Author information
1Janssen Research & Development LLC, Titusville, NJ, USA. Electronic address: gpicchio@its.jnj.com.
2Janssen Infectious Diseases BVBA, Beerse, Belgium.
3Vertex Pharmaceuticals Incorporated, Cambridge, MA, USA.
4Janssen Research & Development LLC, Titusville, NJ, USA.

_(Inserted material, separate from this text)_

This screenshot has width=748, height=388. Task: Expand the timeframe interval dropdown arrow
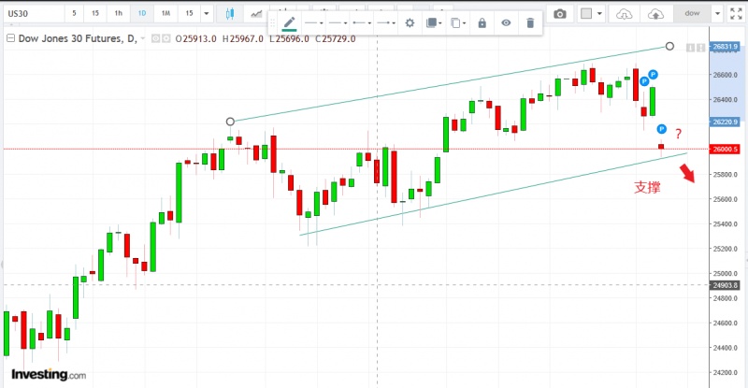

5Transgene SA, Cambridge, MA, USA.
6Johann Wolfgang Goethe University Medical Center, Frankfurt am Main, Germany.
Abstract
BACKGROUND:
Telaprevir-based therapy is associated with rapid decline in HCV RNA, enabling the application of early futility rules.
OBJECTIVES:
To familiarize physicians with this paradigm, a comprehensive analysis of the most frequent HCV viral load profiles observed during treatment with telaprevir/Peg-IFN/RBV in Phase III trials is provided.
DESIGN:
HCV RNA profiles were analyzed from 320 HCV genotype 1 treatment-naïve patients enrolled in the ADVANCE study, and 225 prior Peg-IFN/RBV treatment-experienced patients enrolled in the REALIZE study. Patients received 12 weeks of telaprevir with either 24 or 48 weeks of Peg-IFN alfa-2a/RBV. Patients with missing SVR assessments during follow-up, detectable HCV RNA at end of treatment but who did not have viral breakthrough (vBT), or with early vBT who discontinued telaprevir before time of failure were excluded.
RESULTS:
All analyzed patients experienced a rapid decline in HCV RNA (>2.0 log10) by Day 14, irrespective of baseline characteristics and/or prior response to Peg-IFN/RBV (relapse, partial response and null response). Subsequently, HCV RNA continued to decline to undetectable levels in most patients. These patients went on to have one of the following outcomes: sustained virologic response, late vBT (after Week 12, i.e. during the Peg-IFN/RBV phase), or relapse. In the small subset of patients with early vBT or meeting a futility rule before Week 12, HCV RNA usually never became undetectable and/or increased rapidly after reaching the nadir.
CONCLUSIONS:
HCV RNA profiles with telaprevir/Peg-IFN/RBV are different from those with Peg-IFN/RBV alone. It is important that clinicians understand these HCV RNA profiles and monitor patient viral load in order to apply futility rules correctly.